Tabner spun in a circle as he walked. He still looked half-mad and, although he smiled at the use of his name. And he did not look scared of Wilmit. In fact, he seemed eager for action. He'd added to his ruffled look by leaving a few oat kernels in his blond mustache, leftovers from his hurried eating a moment earlier.

“It turned to fighting this winter,” Wilmit continued. “And it wasn't the usual clan warfare. No declarations, no totems torn down. But when the snow melted, we found nineteen bodies. Folks were out-and-out murdered. Their household belongings were stolen. The mayor hanged one man for that, although we know there must be more. She hanged two others who were caught stealing pigs. Both of those were refugees from South Ackerland. Another fellow was killed in an argument with his neighbor about a cow they shared. Even our local herds of sheep and goats have been thinned. And of course the baron still wants his tenth of everything.”

“Will he get it?”

“The mayor says no.”

“But ...” Denario had been all for tax resistance up to when he considered the consequences. “Won't the baron send his men? Won't they raze the town?”

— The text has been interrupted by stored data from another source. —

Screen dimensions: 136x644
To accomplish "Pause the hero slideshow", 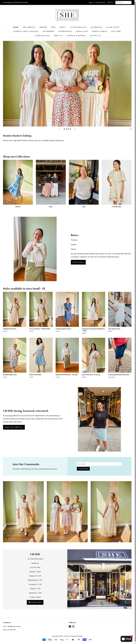I will (x=131, y=129).
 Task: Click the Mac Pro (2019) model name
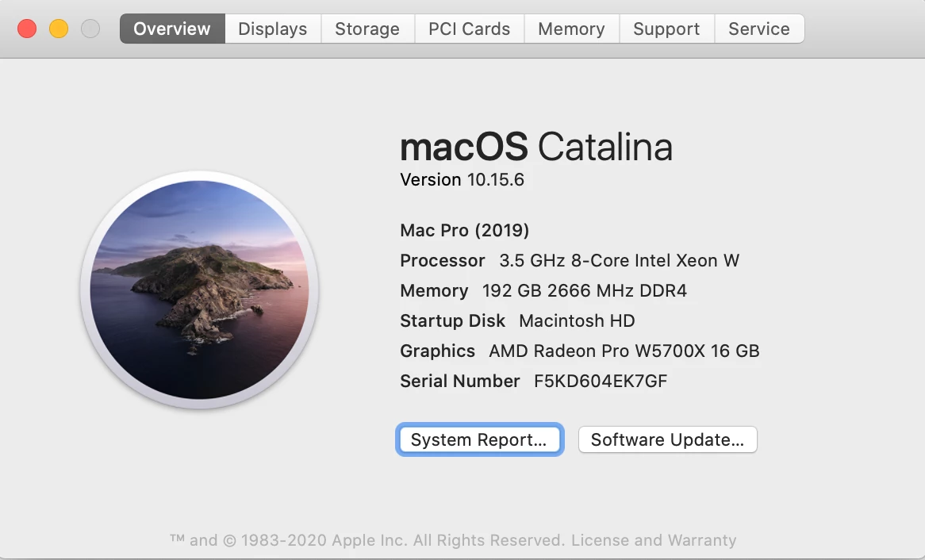[x=464, y=230]
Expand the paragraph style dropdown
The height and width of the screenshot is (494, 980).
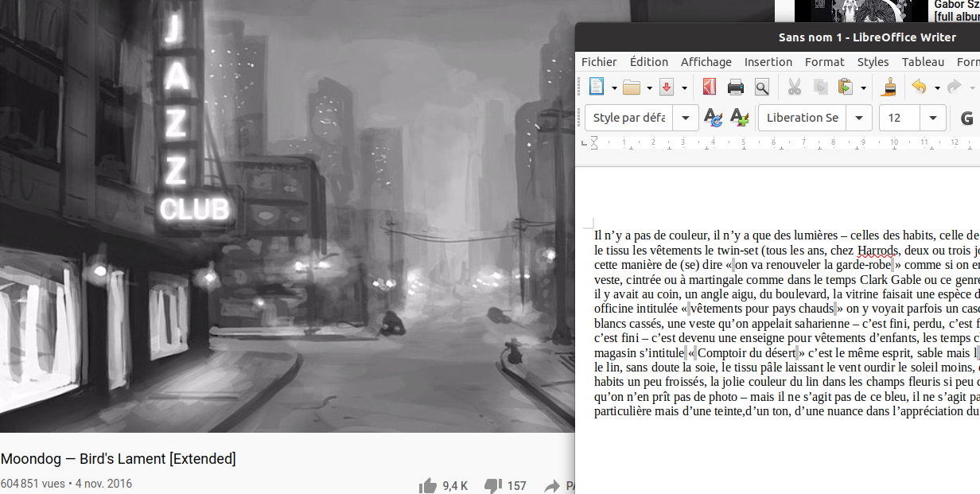[x=685, y=118]
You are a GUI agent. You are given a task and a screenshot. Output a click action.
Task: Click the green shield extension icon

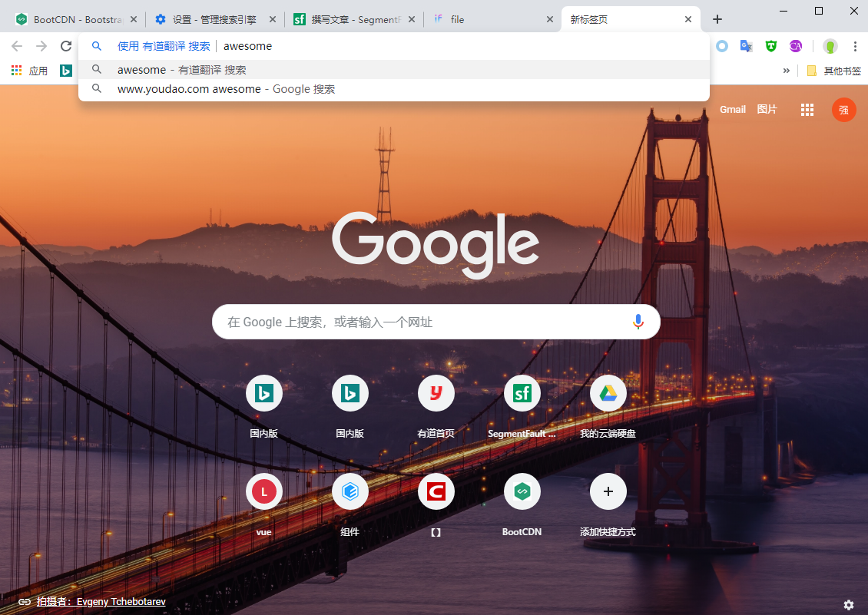[770, 46]
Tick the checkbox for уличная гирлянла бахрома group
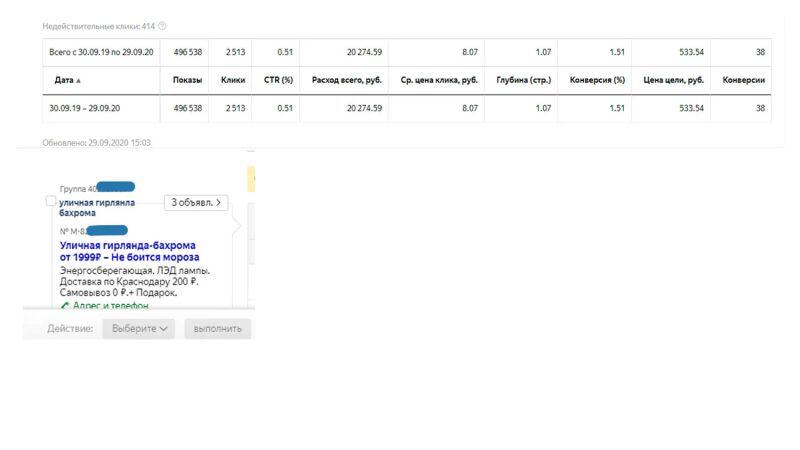This screenshot has height=450, width=800. [52, 202]
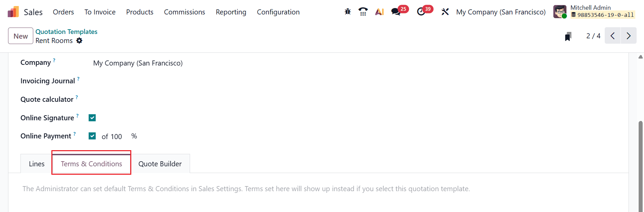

“Could be. He might try. But we have more men with us now, all desperate. We'll be ready this time. And we don't have any food to spare for the baron. It don't matter what the priests say or what orders the knights give us.”

The temple fields to their left gave way to the temple spires and a shed. Soon after, the winding trail to Ackerland ended in a sort of town square. The space wasn't rectangular. It was a circle of dirt and dust. Lean-tos had been built around the edge of the area. These, Denario guessed, were the homes of refugees from South Ackerland and other towns ransacked by Baron Ankster.

At the south end of the dirt circle, there stood a well head constructed of loose stones with a board laid across. Two children lay near the well. They faced the temple, eyes closed.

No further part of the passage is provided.